Location
- 724 Sugar Road Edinburg, TX, Texas 78539 United States 26°17′51″N 98°10′41″W﻿ / ﻿26.297406°N 98.178074°W

Information
- Type: Public junior high school
- Motto: "We are leaders! We are Spartans!"
- Established: 2008
- School district: South Texas Independent School District
- Principal: Marco Zamora
- Faculty: 40.78(on FTE basis)
- Grades: 6–8
- Enrollment: 573 (2017-18)
- Student to teacher ratio: 14.05
- Mascot: Spartans
- Website: STPA

= South Texas Preparatory Academy =

South Texas Preparatory Academy, also known as 'STPA', is part of the South Texas Independent School District, in Edinburg, Texas, United States.

STPA is a tuition-free magnet junior high school for students in a three-county area along the Texas-Mexico border (Hidalgo, Willacy and Cameron).

The school was founded in 2008 as South Texas Preparatory Academy. It previously shared the name South Texas BETA with its neighboring South Texas Business Education & Technology Academy from 2003 to 2008, and before that it was named the Teacher Academy of South Texas.
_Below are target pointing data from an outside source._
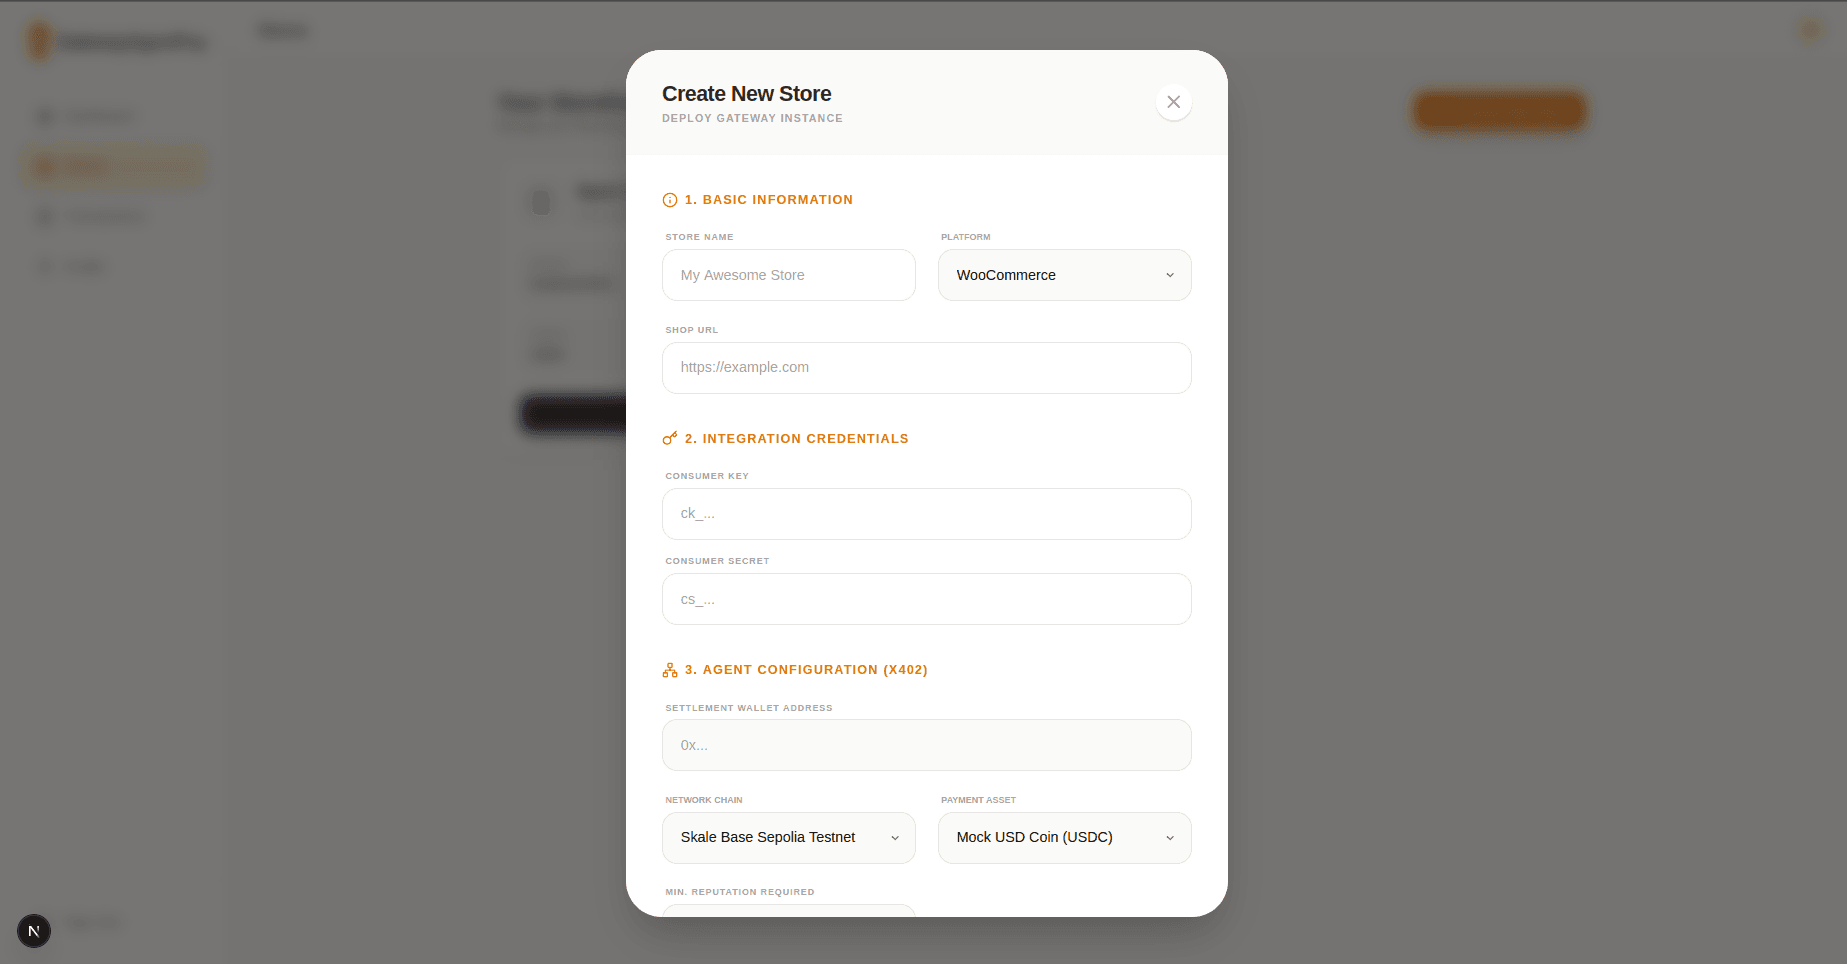1847x964 pixels.
Task: Click the orange circular icon in the top-right corner
Action: pos(1809,30)
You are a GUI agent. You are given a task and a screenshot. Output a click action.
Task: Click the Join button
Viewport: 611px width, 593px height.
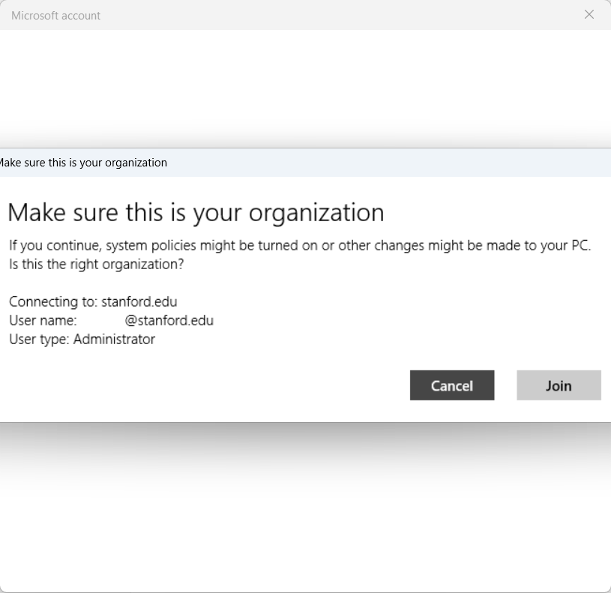click(558, 386)
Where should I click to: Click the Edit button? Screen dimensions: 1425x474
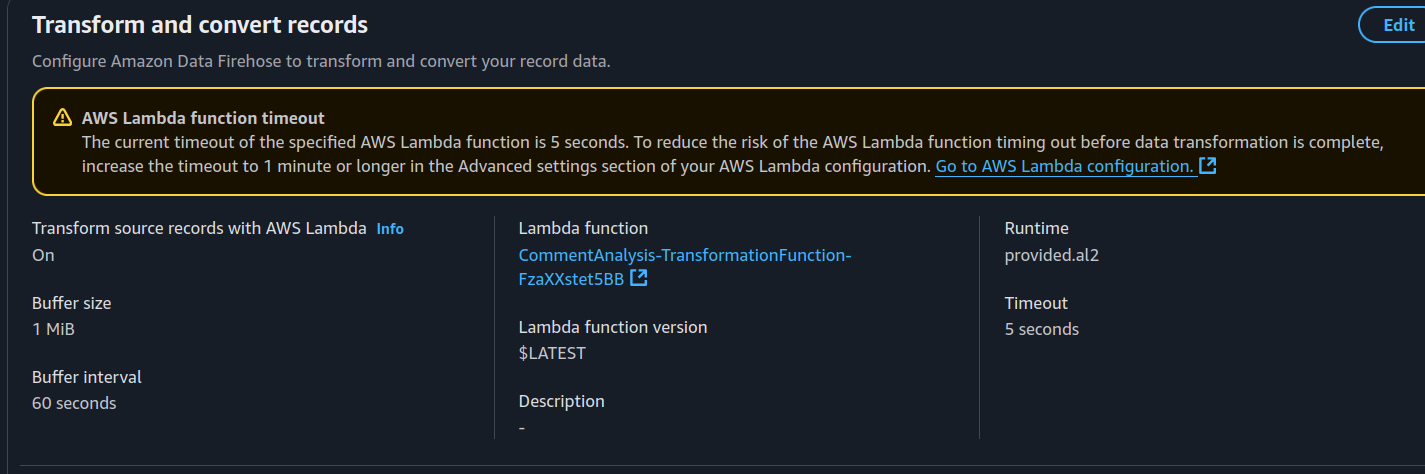click(x=1397, y=26)
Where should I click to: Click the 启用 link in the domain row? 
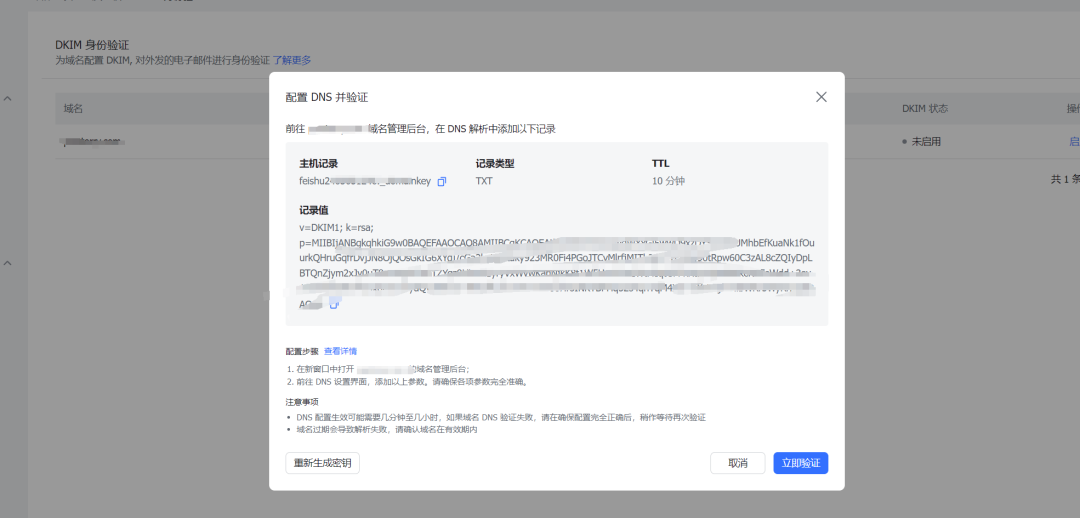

In 2008 the South Texas ISD School Board decided to split up the Jr. High and High School, which are now independently their own name, STPA and BETA, respectively.

STPA serves 6th, 7th, and 8th grade, after leaving STPA, students choose to go to one of four high schools in the STISD district; South Texas ISD World Scholars, The Science Academy of South Texas, South Texas High School for Health Professions, and South Texas ISD Medical Professions. It has also been recognized as a blue ribbon school in the 2015–2016 academic school year.